> TASK REQUIREMENTS: Only the count is wanted here: how many lines of the entries hold the string "computer"?

> RECORDS TO PROCESS:
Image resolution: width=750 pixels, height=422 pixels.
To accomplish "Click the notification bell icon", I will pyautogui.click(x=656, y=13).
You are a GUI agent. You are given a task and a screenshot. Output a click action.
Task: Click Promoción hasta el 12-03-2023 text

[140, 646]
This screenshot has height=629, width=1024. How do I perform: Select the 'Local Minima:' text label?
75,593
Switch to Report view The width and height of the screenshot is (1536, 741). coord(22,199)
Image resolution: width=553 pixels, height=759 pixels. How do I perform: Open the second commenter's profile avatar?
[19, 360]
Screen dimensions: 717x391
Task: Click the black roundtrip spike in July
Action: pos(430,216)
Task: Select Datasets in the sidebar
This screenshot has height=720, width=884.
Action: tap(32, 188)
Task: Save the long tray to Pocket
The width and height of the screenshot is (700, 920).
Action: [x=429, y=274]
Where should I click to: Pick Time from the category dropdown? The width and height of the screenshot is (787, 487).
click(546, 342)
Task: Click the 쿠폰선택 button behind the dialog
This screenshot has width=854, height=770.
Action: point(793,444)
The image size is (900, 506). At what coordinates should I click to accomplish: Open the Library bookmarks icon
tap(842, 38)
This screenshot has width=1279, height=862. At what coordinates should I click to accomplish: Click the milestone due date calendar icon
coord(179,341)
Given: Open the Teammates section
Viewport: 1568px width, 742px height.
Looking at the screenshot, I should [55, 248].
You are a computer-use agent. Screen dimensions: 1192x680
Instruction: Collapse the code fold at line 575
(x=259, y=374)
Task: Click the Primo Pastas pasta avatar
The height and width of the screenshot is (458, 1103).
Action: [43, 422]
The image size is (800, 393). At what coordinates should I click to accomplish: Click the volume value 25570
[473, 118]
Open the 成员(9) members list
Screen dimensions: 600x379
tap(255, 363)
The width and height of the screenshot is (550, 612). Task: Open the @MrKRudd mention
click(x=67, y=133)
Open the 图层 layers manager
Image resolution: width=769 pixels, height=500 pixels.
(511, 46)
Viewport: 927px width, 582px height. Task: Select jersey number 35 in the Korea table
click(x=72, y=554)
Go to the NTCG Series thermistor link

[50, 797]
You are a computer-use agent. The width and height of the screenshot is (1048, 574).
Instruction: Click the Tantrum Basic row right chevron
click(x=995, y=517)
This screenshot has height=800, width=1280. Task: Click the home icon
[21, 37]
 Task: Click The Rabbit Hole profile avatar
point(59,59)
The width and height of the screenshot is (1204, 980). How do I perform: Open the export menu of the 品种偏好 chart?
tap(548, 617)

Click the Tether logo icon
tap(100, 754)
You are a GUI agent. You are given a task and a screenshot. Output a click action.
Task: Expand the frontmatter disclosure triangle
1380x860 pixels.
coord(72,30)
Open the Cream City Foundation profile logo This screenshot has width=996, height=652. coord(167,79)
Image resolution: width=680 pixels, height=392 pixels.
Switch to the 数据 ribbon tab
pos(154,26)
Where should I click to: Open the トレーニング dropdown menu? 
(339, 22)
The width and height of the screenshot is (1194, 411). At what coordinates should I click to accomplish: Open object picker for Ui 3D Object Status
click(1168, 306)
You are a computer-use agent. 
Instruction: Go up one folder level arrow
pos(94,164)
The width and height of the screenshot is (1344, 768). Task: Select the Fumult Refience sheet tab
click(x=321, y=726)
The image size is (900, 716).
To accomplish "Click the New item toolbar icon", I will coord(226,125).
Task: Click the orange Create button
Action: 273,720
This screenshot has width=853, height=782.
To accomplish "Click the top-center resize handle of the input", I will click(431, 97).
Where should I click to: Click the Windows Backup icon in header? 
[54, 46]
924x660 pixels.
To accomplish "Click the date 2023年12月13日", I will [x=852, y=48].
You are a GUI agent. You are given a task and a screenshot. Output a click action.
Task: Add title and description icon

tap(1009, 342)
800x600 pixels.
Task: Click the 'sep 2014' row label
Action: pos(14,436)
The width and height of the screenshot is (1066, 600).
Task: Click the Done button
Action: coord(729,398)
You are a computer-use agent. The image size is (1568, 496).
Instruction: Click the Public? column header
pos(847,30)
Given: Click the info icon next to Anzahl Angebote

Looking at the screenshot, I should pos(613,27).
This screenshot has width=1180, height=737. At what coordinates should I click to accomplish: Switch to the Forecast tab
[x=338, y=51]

> SOLUTION FOR THIS PROBLEM: 4